**TASK ITEM:**
Scan the entries below and extract each line with the word "Potsdam" in it.

**EXTRACTED RECORDS:**
----
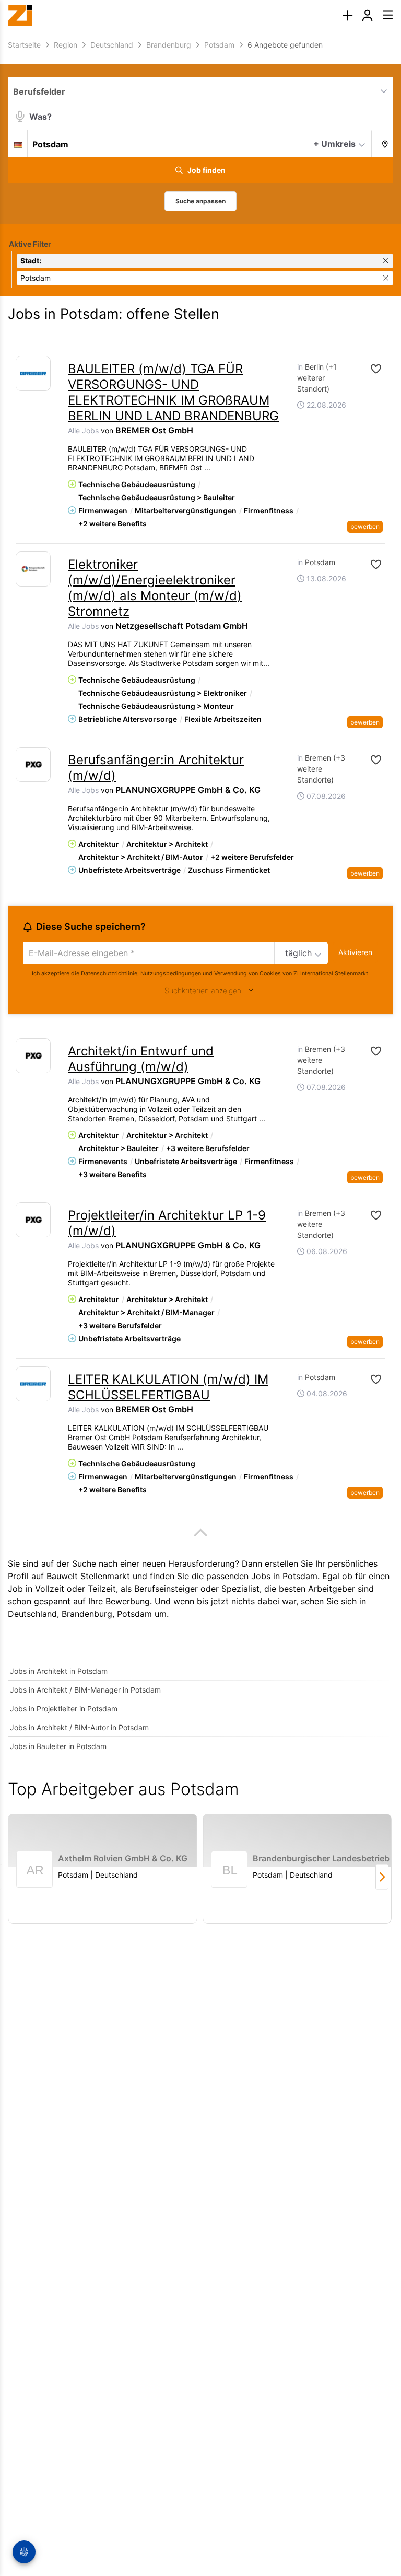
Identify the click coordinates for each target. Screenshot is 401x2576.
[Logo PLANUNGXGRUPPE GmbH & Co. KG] (33, 764)
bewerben (365, 527)
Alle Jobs (83, 430)
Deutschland (32, 1613)
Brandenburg (87, 1613)
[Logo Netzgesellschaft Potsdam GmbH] (33, 569)
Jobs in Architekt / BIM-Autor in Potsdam (79, 1727)
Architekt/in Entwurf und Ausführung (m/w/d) (141, 1058)
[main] (200, 990)
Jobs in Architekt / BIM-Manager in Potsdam (85, 1689)
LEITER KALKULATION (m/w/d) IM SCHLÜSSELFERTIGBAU (168, 1387)
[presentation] (347, 16)
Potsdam (134, 1613)
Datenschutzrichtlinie (109, 973)
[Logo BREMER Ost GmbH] (33, 373)
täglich (298, 953)
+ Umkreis (334, 144)
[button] (382, 143)
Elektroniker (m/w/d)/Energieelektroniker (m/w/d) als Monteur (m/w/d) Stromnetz (155, 588)
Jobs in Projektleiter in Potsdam (63, 1708)
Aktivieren (355, 952)
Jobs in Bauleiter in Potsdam (58, 1746)
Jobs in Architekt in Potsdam (59, 1670)
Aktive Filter (30, 243)
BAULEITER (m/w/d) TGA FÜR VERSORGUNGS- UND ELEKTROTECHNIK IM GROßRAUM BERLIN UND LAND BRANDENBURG (173, 392)
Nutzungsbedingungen (170, 973)
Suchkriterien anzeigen (202, 990)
----
**EXPECTED ANSWER:**
[Logo Netzgesellschaft Potsdam GmbH] (33, 569)
Jobs in Architekt / BIM-Autor in Potsdam (79, 1727)
Jobs in Architekt / BIM-Manager in Potsdam (85, 1689)
Potsdam (134, 1613)
Jobs in Projektleiter in Potsdam (63, 1708)
Jobs in Bauleiter in Potsdam (58, 1746)
Jobs in Architekt in Potsdam (59, 1670)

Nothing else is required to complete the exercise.